> [Task details]: Quote exactly the lines spanning from the top of the data below to the line that contains "Matriculants (73, 121)", including both.

> [Records excerpted from a collection]:

□ □ □

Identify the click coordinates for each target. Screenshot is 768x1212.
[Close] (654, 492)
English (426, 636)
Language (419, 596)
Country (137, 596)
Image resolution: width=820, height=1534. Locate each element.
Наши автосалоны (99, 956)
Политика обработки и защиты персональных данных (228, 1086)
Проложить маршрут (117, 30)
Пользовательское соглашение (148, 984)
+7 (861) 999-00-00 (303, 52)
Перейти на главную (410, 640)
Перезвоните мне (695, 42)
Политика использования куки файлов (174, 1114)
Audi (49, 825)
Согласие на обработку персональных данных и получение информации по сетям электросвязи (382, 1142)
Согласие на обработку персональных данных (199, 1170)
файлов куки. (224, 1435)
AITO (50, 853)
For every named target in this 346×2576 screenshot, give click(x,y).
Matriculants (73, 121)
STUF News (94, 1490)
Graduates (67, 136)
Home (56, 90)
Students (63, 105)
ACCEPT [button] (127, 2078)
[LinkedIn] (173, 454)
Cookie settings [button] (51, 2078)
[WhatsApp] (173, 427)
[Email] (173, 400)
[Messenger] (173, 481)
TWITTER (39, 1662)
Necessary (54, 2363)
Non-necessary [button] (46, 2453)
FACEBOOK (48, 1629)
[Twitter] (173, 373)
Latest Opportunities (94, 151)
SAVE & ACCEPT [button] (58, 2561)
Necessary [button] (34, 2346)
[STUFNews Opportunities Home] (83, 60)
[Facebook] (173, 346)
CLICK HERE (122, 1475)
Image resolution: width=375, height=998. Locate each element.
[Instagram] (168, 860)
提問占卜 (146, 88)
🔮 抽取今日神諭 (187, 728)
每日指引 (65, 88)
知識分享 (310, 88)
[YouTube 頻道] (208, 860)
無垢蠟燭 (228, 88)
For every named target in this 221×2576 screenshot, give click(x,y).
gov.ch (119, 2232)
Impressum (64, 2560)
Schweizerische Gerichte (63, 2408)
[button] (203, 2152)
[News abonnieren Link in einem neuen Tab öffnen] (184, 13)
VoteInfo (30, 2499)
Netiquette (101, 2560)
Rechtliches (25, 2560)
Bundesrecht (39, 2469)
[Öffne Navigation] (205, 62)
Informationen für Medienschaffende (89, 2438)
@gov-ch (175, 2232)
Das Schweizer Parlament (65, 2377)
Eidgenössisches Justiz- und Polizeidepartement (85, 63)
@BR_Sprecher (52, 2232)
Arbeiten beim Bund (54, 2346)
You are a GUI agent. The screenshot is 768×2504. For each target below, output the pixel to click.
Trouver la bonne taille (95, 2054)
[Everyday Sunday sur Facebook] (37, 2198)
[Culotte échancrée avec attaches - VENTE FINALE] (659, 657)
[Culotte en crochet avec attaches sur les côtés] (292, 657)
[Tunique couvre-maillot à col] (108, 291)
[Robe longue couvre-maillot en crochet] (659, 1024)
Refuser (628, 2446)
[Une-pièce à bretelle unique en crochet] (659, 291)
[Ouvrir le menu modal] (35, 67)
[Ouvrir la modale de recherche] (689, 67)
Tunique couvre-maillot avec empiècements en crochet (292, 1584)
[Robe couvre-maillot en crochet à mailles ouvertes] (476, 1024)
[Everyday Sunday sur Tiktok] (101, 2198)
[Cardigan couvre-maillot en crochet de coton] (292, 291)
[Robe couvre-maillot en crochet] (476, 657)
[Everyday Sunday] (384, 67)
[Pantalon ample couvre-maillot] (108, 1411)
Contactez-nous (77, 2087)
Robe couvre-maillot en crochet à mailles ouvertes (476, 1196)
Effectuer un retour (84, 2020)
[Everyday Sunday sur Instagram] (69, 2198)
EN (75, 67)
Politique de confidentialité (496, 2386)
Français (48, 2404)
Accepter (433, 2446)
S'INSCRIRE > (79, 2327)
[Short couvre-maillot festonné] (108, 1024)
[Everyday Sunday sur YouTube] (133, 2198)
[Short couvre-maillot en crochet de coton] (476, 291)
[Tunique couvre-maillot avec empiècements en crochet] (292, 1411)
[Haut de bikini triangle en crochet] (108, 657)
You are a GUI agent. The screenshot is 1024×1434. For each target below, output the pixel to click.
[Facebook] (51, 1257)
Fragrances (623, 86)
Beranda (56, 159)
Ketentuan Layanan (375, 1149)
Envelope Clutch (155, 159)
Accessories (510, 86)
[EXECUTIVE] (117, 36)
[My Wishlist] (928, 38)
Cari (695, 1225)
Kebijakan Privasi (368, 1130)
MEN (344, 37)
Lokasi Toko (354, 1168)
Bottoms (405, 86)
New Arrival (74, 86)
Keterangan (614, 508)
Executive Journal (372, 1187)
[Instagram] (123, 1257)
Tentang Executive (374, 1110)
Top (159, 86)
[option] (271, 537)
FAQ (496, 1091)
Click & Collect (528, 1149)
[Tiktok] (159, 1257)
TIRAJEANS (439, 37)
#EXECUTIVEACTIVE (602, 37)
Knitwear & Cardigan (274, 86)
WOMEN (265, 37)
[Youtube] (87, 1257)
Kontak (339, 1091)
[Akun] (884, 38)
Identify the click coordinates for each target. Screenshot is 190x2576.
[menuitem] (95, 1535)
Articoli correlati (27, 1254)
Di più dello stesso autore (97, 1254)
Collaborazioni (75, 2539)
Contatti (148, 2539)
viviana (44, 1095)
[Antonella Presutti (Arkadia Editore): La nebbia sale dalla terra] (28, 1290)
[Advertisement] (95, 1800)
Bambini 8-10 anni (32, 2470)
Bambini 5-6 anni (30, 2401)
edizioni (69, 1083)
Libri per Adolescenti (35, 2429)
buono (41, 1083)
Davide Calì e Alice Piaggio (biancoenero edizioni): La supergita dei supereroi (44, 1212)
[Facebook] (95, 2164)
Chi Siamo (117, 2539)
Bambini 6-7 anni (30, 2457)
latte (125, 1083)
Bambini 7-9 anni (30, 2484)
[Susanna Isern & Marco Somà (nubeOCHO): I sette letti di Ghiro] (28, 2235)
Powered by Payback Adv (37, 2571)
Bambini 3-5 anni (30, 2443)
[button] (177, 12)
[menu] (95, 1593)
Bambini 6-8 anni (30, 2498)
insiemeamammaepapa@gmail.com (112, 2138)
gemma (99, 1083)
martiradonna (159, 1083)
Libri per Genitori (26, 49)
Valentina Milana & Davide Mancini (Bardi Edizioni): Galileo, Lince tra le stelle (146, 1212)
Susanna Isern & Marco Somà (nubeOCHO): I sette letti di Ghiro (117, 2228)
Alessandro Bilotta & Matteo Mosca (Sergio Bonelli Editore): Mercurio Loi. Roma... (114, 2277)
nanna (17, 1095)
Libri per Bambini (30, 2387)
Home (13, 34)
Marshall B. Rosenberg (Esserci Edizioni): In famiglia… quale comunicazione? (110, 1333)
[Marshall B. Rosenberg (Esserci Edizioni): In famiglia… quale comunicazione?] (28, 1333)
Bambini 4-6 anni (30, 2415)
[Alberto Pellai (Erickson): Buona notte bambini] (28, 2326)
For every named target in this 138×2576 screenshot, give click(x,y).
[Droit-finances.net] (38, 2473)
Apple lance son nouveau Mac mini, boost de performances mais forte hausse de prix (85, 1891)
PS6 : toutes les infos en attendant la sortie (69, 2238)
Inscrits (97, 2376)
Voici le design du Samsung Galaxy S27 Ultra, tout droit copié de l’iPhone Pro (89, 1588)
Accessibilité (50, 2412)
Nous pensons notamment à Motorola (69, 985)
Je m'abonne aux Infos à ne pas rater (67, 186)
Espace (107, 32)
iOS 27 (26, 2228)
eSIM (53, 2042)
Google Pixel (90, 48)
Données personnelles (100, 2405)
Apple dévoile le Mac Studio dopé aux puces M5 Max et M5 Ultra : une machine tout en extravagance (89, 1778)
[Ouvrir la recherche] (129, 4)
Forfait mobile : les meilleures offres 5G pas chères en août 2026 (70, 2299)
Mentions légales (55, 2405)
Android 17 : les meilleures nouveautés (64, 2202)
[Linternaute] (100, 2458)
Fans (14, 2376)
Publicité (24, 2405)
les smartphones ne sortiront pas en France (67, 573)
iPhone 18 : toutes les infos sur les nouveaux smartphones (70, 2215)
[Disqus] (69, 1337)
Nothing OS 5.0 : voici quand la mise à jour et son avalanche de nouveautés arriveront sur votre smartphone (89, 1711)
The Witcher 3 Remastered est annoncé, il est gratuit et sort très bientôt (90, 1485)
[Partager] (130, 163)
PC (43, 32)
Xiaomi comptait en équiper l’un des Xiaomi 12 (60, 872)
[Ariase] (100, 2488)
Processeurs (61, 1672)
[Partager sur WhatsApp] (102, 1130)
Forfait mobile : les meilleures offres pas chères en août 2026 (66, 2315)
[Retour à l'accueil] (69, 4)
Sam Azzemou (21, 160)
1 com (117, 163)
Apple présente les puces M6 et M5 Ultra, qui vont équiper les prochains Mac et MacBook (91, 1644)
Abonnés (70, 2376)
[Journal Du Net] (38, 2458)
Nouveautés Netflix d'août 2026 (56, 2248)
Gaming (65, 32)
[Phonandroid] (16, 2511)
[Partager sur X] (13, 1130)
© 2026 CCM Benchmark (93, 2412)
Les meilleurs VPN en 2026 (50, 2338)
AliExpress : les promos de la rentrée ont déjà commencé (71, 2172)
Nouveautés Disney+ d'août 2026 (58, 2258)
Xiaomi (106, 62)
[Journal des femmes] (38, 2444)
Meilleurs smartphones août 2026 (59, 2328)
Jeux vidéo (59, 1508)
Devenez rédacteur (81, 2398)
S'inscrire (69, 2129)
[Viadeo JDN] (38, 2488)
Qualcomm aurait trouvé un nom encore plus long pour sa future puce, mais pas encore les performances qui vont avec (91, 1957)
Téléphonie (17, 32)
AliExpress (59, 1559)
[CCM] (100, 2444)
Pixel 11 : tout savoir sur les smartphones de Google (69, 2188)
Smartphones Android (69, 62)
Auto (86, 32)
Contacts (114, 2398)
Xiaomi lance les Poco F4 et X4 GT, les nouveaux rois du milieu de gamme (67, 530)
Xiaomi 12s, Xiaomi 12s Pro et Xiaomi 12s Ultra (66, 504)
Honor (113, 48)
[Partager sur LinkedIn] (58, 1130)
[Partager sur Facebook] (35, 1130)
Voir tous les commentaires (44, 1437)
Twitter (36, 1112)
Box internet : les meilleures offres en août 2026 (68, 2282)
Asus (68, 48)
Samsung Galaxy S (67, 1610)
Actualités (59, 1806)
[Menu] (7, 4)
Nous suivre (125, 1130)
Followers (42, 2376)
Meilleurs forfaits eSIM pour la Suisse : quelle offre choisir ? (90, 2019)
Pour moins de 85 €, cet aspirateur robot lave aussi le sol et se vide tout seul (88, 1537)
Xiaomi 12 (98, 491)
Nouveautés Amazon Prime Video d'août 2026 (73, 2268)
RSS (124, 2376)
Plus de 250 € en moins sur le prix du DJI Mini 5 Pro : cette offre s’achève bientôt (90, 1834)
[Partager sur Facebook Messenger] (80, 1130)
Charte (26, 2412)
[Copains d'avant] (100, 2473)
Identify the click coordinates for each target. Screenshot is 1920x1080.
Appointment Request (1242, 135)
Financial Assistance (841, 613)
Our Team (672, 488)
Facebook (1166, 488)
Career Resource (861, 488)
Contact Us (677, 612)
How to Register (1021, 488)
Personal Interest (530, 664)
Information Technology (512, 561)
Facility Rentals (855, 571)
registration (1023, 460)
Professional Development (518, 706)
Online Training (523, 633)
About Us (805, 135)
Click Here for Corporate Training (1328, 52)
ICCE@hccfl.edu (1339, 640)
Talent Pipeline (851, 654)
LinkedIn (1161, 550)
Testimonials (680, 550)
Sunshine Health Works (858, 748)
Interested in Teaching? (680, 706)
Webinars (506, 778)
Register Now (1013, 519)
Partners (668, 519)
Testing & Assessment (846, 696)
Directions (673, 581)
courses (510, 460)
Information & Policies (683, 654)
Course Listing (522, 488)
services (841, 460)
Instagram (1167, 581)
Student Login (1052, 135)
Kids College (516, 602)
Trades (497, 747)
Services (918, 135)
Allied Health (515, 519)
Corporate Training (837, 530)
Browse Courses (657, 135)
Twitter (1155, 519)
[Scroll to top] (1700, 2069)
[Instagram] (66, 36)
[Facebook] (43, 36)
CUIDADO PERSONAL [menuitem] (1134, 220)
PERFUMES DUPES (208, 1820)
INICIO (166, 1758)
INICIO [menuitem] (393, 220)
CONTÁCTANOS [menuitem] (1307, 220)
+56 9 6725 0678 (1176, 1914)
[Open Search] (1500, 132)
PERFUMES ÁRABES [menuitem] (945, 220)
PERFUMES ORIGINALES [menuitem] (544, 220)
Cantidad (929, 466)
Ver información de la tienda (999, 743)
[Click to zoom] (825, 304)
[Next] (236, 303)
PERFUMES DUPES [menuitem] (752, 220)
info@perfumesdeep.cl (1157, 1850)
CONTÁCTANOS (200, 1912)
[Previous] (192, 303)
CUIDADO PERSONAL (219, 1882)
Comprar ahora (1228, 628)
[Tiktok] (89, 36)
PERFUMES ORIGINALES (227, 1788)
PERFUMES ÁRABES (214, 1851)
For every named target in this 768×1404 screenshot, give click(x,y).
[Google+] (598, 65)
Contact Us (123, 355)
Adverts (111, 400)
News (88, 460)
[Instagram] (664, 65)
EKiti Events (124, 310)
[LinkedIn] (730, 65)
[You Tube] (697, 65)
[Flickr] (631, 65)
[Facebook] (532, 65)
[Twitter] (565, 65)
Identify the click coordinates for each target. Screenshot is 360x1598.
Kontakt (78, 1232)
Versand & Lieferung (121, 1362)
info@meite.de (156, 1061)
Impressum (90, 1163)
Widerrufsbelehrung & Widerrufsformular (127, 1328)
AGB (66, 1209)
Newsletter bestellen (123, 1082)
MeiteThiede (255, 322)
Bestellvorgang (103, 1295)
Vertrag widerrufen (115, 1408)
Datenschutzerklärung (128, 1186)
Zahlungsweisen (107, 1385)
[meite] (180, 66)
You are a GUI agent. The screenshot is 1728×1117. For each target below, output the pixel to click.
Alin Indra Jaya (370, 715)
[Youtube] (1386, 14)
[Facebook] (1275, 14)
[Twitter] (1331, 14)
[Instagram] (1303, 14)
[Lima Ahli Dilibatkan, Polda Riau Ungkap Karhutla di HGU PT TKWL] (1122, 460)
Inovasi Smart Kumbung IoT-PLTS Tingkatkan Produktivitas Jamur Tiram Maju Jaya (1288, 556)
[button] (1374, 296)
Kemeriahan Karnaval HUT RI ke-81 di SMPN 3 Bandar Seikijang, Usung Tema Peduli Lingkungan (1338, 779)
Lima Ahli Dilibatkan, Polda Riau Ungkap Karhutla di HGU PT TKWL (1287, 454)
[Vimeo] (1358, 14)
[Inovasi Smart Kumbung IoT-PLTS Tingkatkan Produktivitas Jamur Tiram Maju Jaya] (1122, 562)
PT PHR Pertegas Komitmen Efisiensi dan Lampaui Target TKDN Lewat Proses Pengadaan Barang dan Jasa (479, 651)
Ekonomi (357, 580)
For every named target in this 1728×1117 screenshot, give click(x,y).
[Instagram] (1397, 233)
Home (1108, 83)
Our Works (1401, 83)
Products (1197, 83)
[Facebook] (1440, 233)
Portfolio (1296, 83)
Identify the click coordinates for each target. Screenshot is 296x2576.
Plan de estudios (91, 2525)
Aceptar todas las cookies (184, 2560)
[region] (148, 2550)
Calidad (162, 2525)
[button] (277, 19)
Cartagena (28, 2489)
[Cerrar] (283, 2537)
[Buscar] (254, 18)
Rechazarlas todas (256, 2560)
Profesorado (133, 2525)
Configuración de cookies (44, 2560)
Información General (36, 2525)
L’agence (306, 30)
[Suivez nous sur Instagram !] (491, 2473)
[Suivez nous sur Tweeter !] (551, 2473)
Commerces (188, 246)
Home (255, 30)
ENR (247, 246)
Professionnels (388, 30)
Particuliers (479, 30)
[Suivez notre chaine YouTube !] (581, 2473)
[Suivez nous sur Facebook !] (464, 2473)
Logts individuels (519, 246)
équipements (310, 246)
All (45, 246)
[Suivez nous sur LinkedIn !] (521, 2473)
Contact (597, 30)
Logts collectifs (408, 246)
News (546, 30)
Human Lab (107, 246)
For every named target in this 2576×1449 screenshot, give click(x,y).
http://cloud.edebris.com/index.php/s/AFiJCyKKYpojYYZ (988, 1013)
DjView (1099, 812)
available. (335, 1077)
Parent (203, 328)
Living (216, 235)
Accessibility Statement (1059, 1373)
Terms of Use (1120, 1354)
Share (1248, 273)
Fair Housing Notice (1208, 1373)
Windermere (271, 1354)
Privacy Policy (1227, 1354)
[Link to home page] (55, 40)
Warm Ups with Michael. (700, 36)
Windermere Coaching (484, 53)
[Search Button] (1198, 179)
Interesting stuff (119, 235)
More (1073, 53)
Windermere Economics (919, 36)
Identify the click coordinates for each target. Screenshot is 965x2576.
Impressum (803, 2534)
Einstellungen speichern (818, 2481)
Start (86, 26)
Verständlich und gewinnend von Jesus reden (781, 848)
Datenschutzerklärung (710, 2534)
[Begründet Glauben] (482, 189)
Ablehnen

□ □ □

> [Solution for this problem]:
Identify the click coordinates for each target. Screenshot is 768x1212.
[Close] (654, 492)
English (426, 636)
Language (419, 596)
Country (137, 596)
Image resolution: width=820, height=1534. Locate each element.
Наши автосалоны (99, 956)
Политика обработки и защиты персональных данных (228, 1086)
Проложить маршрут (117, 30)
Пользовательское соглашение (148, 984)
+7 (861) 999-00-00 (303, 52)
Перейти на главную (410, 640)
Перезвоните мне (695, 42)
Политика использования куки файлов (174, 1114)
Audi (49, 825)
Согласие на обработку персональных данных и получение информации по сетям электросвязи (382, 1142)
Согласие на обработку персональных данных (199, 1170)
файлов куки. (224, 1435)
AITO (50, 853)
For every named target in this 346×2576 screenshot, give click(x,y).
Matriculants (73, 121)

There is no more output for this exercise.